Thus, the outstanding research questions are as follows: (i) how can steroid hormone micropollutants at ng/L concentrations be detected in sample volumes of <1 mL?; (ii) how can the peaks of eluting hormones in mixtures be resolved using the UHPLC-FSA method?; and (iii) how can hormone mixtures and their degradation products be quantified?

In this work, the results of the separation of four steroid hormones (estrone, estradiol, testosterone, and progesterone) in ng/L concentrations are presented. The method development includes the variation of both liquid scintillation (LS) pump and UHPLC flow rates, gradient time, column temperature, the volume of injection, as well as the estimation of the R_S values, which are the key figure-of-merit in the analytical separation process. The sensitivity of the method (evaluated via LOQ) was compared with those reported for LC-MS/MS analysis of non-radiolabelled estrogens.

To demonstrate the applicability of this method in water treatment research, we conducted three examples of using the UHPLC-FSA method for the quantification of steroid hormone mixtures: (i) adsorption studies with hormone mixtures using polymer based spherical activated carbon (PBSAC)⁵⁶; (ii) membrane filtration experiments using mixtures in nanofiltration⁵⁷; and (iii) degradation products after photocatalysis.

Methods

Chemicals

Radiolabelled [2,4,6,7–³H(N)]-estrone (E1, 1 mCi, 3.69·10¹² Bq/mmol, Batch No 2165951), [2,4,6,7-³H(N)]-estradiol (E2, 1 mCi, 3.48·10¹² Bq/mmol, Batch No 2354825), [1,2,6,7-³H(N)]-testosterone (T, 1 mCi, 3.53·10¹² Bq/mmol, Batch No 2151380) and [1,2,6,7-³H(N)]-progesterone (P, 1 mCi, 3.57·10¹² Bq/mmol, Batch No 2136265) were supplied in ethanol (PerkinElmer LAS GmbH, Germany). The structure of the chemicals and their properties are summarised in Supplementary Table S1. Diluted tritium water (HTO, volume activity of 2.4· 10¹⁰ Bq/L) was obtained from the Institute for Technical Physics (ITEP), within KIT. UHPLC-grade methanol was purchased from Fischer Scientific (Germany). Ultrapure water (Milli-Q, type 1, Merck Millipore; >18.2 MΩ/cm at 25 °C) was used in all experiments. The feed solutions of steroid hormones demonstrated in application examples were prepared from the different E2 batch (3.26·10¹² Bq/mmol, Batch No 2526124) in a background solution containing 1 mM of sodium bicarbonate (99.7%, Bernd Kraft, Germany) and 10 mM of sodium chloride (99.9%, VWR Chemicals, Germany).

Sample preparation

A stock solution of each steroid hormone (10 µg/L) was prepared by dilution with ultrapure Milli-Q water of the as-supplied solution. The hormone concentration in this native solution (c_nat) was calculated from Eq. (1)
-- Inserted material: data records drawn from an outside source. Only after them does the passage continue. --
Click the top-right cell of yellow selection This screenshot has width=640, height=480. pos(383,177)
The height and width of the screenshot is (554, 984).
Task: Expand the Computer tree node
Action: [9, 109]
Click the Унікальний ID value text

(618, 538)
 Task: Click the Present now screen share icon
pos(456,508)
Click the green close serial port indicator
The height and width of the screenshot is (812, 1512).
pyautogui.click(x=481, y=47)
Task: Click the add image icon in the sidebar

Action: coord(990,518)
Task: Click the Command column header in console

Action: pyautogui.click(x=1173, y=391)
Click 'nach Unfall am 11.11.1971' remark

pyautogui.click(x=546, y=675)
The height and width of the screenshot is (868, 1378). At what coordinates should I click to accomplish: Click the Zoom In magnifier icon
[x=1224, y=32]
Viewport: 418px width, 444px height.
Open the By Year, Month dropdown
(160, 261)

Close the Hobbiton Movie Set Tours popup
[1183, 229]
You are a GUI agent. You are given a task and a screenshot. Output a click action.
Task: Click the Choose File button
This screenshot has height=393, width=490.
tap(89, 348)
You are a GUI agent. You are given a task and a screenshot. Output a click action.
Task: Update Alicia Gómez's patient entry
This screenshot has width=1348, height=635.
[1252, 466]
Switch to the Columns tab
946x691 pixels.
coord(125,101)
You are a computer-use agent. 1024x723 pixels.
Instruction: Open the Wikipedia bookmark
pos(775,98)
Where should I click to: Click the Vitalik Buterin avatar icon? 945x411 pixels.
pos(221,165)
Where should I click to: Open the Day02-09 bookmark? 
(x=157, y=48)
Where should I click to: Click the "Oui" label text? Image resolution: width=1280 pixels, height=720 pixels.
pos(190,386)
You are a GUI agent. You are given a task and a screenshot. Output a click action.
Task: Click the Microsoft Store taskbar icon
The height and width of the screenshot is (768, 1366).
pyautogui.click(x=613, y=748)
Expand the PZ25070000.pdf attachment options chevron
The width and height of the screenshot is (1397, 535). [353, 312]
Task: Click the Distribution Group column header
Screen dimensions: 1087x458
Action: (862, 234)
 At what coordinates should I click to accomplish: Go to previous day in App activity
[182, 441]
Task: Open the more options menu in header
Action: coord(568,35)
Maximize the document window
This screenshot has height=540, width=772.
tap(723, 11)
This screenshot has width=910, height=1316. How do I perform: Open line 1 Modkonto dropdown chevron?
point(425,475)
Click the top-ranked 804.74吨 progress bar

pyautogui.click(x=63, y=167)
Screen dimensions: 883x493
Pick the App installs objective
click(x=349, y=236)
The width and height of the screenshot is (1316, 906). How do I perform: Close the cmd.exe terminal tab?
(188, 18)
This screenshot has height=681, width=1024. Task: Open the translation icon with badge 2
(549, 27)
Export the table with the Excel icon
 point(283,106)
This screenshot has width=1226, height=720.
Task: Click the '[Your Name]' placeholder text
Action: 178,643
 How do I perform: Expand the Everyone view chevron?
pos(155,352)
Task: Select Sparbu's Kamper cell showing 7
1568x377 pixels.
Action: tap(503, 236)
$${C}_{nat}=\frac{{a}_{tot}\cdot M}{{a}_{s}.{V}_{nat}},$$

(1)

where a_tot is the total activity in purchased solution of hormone (Bq), (1 mCi = 3.7·10⁷ Bq), a_s is the specific activity of hormones in the purchased solution (Bq/mmol) (variability of activity in stock solution was not observed as long as the same batch of purchased solution was used), M is the molecular weight of specific hormone (g/mol) as reported in Supplementary Table S1, and V_nat is the volume of as-purchased hormone solution (L). The concentration of hormone (c_H) is related to the volume activity (a_V) via Eq. (2):

$${a}_{V}=\frac{{a}_{S}}{M}\cdot {C}_{H},$$

(2)

where a_V is the volume activity of a sample (Bq/L) and c_H is the mass concentration of hormones (g/L).

For each hormone, a series of solutions with concentrations of 1, 2, 5, 10, 20, 50, 100 ng/L were prepared via 10³-fold to 10-fold dilution of the stock solution with Milli-Q water. The resulting standards along with the blank samples (n = 12 injections) were analysed with the UHPLC-FSA method at conditions denoted as “standard” in Supplementary Table S3.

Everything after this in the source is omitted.